Replay Consolidation with Label Propagation for Continual Object Detection
- URL: http://arxiv.org/abs/2409.05650v1
- Date: Mon, 9 Sep 2024 14:16:27 GMT
- Title: Replay Consolidation with Label Propagation for Continual Object Detection
- Authors: Riccardo De Monte, Davide Dalle Pezze, Marina Ceccon, Francesco Pasti, Francesco Paissan, Elisabetta Farella, Gian Antonio Susto, Nicola Bellotto,
- Abstract summary: Continual Learning for Object Detection poses additional difficulties compared to CL for Classification.
In CLOD, images from previous tasks may contain unknown classes that could reappear labeled in future tasks.
We propose a novel technique to solve CLOD called Replay Consolidation with Label Propagation for Object Detection.

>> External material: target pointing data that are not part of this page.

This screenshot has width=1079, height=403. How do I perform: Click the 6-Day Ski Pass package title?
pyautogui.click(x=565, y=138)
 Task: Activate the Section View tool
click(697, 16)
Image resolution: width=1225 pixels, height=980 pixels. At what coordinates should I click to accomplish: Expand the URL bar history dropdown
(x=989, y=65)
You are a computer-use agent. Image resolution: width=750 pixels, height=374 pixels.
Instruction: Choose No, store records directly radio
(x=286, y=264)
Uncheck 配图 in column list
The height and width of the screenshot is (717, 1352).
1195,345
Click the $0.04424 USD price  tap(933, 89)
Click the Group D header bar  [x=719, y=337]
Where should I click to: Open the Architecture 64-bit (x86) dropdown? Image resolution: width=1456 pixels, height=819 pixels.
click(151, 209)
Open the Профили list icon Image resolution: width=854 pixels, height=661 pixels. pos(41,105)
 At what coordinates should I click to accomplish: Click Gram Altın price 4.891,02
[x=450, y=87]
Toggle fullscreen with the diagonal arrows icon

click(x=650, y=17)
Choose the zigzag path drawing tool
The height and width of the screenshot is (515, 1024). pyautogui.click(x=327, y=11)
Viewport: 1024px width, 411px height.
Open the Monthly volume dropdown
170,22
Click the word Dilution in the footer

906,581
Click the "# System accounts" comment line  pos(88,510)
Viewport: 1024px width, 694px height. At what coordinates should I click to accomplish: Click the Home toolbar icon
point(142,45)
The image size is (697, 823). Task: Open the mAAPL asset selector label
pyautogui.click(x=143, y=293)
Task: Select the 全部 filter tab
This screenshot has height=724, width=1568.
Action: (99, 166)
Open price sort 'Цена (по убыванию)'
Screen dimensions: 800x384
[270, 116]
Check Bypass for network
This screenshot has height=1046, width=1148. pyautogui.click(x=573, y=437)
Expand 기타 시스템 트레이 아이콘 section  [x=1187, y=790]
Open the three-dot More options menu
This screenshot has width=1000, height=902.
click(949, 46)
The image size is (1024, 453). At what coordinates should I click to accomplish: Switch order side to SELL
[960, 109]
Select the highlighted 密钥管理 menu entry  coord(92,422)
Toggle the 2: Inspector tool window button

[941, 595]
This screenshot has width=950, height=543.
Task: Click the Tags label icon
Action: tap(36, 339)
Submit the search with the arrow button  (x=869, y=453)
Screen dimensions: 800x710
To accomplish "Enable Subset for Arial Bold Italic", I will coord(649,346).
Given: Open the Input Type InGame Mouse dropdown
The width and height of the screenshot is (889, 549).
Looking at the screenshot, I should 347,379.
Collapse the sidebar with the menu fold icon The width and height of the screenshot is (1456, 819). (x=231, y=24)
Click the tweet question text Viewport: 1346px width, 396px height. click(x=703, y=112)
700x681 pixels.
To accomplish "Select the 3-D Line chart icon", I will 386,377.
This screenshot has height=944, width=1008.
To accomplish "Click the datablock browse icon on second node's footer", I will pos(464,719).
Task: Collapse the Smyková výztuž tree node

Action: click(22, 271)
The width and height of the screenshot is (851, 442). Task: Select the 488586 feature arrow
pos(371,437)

- Score: 7.454468349023651
- License: http://creativecommons.org/licenses/by/4.0/
- Abstract: Object Detection is a highly relevant computer vision problem with many applications such as robotics and autonomous driving. Continual Learning~(CL) considers a setting where a model incrementally learns new information while retaining previously acquired knowledge. This is particularly challenging since Deep Learning models tend to catastrophically forget old knowledge while training on new data. In particular, Continual Learning for Object Detection~(CLOD) poses additional difficulties compared to CL for Classification. In CLOD, images from previous tasks may contain unknown classes that could reappear labeled in future tasks. These missing annotations cause task interference issues for replay-based approaches. As a result, most works in the literature have focused on distillation-based approaches. However, these approaches are effective only when there is a strong overlap of classes across tasks. To address the issues of current methodologies, we propose a novel technique to solve CLOD called Replay Consolidation with Label Propagation for Object Detection (RCLPOD). Based on the replay method, our solution avoids task interference issues by enhancing the buffer memory samples. Our method is evaluated against existing techniques in CLOD literature, demonstrating its superior performance on established benchmarks like VOC and COCO.